Anatomy Considerations in Planning the First TAVR

Dr Raj Makkar, USA

Transcatheter aortic valve replacement (TAVR) is a minimally invasive heart procedure to replace a thickened aortic valve that cannot fully open. In the US TVT Registry, 3% to 7% of the TAVRs are for bicuspid AS. It indicated that TAVR is being used selectively in bicuspid AS, and the related data should be interpreted accordingly.

The acceptance of the use of TAVR in high-risk patients was based on evidence from clinical trials that used early-generation TAVR devices. However, these procedures were associated with considerable procedure-related complications. Increased operator experience and enhanced transcatheter valve systems have led to a worldwide trend to use TAVR in patients at low or intermediate risk. This trend has been evaluated in small observational studies, but most patients who are currently recommended for surgery are at low or intermediate risk.

Hence, some of the important inferences drawn from several small studies are:

  • Favorable outcomes with TAVR in carefully selected patients with Sapien and Evolut on real-life TVT and sponsored prospective registries.
  • CT phenotyping is important in patients’ selection and procedure planning.
  • While bicuspid TAVR is justifiable irrespective of surgical risk, high-risk anatomical features and/or concomitant aortopathy should prompt consideration for surgical aortic valve replacement (SAVR) in low-risk patients.
  • Randomized trials/prospective registries are needed, especially in patients with lower surgical risk.
  • Important to consider the lifetime management of patients when deciding between TAVR and SAVR in younger patients who are likely to require multiple procedures over a lifetime.

Dedicated Side Branch Stent: When, Where and How to Use?

Dr NK Mahesh, Kerala

Bifurcation lesions are complex, technically tricky and have a higher rate of adverse events and lower success rates. It has been seen that bifurcation intervention is required in approximately 20% of PCIs.

__What to work on__
Reproduce the cardiology text on TAVR planning and side branch stents above, word for word and in full.

__Listed entries__
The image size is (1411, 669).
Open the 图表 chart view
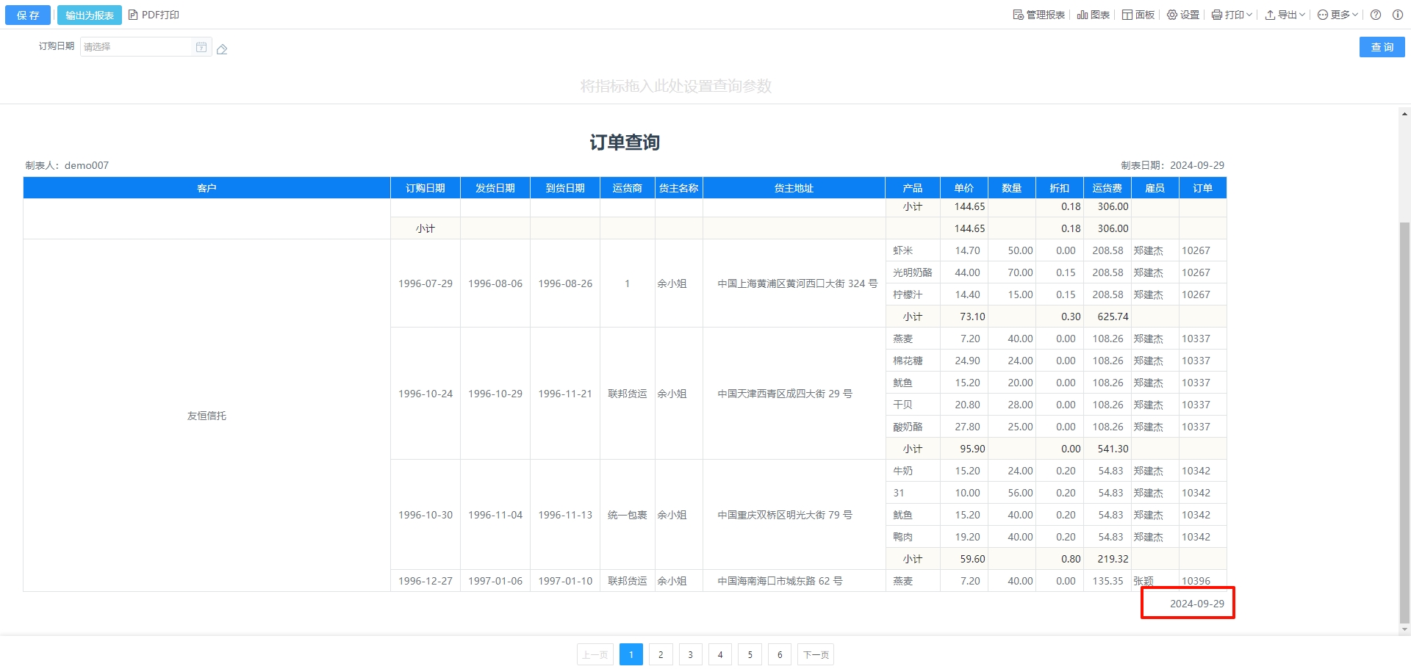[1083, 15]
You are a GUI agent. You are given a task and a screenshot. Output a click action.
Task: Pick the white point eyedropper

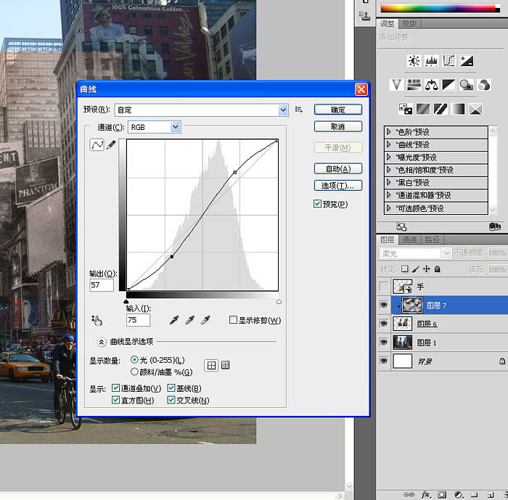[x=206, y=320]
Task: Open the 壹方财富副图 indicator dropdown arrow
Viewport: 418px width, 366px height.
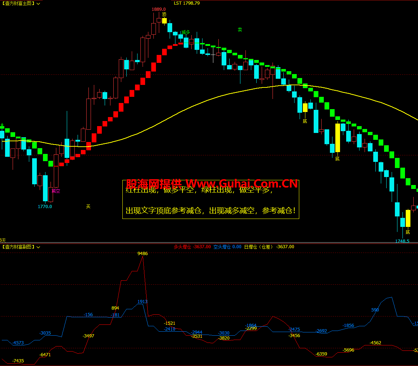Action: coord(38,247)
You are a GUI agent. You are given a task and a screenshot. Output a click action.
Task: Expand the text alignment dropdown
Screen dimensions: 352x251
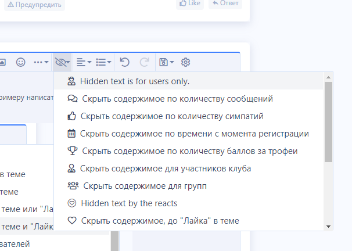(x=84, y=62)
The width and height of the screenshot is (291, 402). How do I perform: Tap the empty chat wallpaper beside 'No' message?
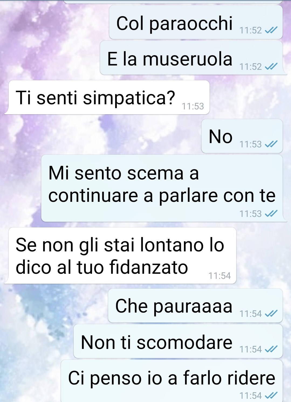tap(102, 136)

__Task result__
Anatomy Considerations in Planning the First TAVR

Dr Raj Makkar, USA

Transcatheter aortic valve replacement (TAVR) is a minimally invasive heart procedure to replace a thickened aortic valve that cannot fully open. In the US TVT Registry, 3% to 7% of the TAVRs are for bicuspid AS. It indicated that TAVR is being used selectively in bicuspid AS, and the related data should be interpreted accordingly.

The acceptance of the use of TAVR in high-risk patients was based on evidence from clinical trials that used early-generation TAVR devices. However, these procedures were associated with considerable procedure-related complications. Increased operator experience and enhanced transcatheter valve systems have led to a worldwide trend to use TAVR in patients at low or intermediate risk. This trend has been evaluated in small observational studies, but most patients who are currently recommended for surgery are at low or intermediate risk.

Hence, some of the important inferences drawn from several small studies are:

  • Favorable outcomes with TAVR in carefully selected patients with Sapien and Evolut on real-life TVT and sponsored prospective registries.
  • CT phenotyping is important in patients’ selection and procedure planning.
  • While bicuspid TAVR is justifiable irrespective of surgical risk, high-risk anatomical features and/or concomitant aortopathy should prompt consideration for surgical aortic valve replacement (SAVR) in low-risk patients.
  • Randomized trials/prospective registries are needed, especially in patients with lower surgical risk.
  • Important to consider the lifetime management of patients when deciding between TAVR and SAVR in younger patients who are likely to require multiple procedures over a lifetime.

Dedicated Side Branch Stent: When, Where and How to Use?

Dr NK Mahesh, Kerala

Bifurcation lesions are complex, technically tricky and have a higher rate of adverse events and lower success rates. It has been seen that bifurcation intervention is required in approximately 20% of PCIs.